Report every line below that contains the string "Instruction", copying each one in full. Case counts.

------------------------------------

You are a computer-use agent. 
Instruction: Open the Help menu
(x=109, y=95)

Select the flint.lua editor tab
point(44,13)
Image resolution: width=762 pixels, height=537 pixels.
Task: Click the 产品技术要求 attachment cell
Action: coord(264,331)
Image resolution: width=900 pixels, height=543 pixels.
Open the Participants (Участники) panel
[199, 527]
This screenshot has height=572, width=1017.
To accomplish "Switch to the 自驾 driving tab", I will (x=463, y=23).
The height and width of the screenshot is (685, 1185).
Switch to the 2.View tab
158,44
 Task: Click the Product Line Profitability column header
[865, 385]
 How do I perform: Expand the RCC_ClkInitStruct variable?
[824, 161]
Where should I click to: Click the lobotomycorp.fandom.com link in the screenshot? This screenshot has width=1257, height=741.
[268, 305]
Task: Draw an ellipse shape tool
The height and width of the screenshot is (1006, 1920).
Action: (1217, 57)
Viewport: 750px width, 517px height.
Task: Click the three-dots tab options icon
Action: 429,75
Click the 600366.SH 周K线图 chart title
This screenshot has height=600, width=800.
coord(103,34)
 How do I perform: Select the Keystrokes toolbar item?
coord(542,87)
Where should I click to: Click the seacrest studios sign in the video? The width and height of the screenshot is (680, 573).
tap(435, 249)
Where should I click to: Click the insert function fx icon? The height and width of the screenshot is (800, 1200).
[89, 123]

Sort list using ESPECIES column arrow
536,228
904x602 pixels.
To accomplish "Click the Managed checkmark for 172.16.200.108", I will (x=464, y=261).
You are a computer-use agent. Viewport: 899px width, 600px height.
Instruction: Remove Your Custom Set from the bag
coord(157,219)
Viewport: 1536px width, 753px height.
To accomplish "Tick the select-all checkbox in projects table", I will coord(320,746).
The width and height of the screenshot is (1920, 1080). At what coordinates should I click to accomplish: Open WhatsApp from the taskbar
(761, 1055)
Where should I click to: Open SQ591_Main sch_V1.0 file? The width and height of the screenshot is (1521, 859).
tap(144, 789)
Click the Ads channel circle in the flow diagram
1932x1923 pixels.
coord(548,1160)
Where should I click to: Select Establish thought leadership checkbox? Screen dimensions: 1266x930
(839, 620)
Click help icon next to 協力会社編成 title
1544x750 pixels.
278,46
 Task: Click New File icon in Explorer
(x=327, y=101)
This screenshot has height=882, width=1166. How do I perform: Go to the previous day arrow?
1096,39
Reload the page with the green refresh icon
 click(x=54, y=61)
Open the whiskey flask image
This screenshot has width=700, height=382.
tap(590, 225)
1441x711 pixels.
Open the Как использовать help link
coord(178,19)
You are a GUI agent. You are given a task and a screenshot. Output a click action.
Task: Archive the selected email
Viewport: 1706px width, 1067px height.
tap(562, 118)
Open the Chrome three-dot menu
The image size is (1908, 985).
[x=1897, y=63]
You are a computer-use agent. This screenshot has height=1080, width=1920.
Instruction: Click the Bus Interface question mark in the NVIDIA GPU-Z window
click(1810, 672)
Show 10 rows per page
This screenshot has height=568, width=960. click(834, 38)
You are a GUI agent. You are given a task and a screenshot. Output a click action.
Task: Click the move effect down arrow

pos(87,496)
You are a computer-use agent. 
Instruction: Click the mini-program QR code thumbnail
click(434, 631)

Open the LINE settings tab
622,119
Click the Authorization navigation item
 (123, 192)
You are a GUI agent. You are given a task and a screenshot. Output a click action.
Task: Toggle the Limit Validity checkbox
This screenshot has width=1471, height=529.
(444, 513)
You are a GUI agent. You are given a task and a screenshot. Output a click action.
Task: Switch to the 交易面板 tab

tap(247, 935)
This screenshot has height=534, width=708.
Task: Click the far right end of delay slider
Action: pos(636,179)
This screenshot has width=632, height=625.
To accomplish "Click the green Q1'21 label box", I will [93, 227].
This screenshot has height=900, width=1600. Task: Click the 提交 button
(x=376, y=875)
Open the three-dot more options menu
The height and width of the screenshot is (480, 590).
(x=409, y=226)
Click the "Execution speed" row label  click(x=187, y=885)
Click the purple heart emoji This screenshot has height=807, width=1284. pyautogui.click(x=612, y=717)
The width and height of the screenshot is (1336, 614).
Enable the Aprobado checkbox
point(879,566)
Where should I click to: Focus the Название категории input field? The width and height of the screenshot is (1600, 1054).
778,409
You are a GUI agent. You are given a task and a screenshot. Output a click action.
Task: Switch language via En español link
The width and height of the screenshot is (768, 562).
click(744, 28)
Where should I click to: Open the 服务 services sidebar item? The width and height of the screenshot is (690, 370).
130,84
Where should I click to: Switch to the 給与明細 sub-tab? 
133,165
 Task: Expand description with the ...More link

------------------------------------

• Finished exercise:
Instruction: Open the Help menu
Instruction: Remove Your Custom Set from the bag
Instruction: Click the Bus Interface question mark in the NVIDIA GPU-Z window
Instruction: Click the mini-program QR code thumbnail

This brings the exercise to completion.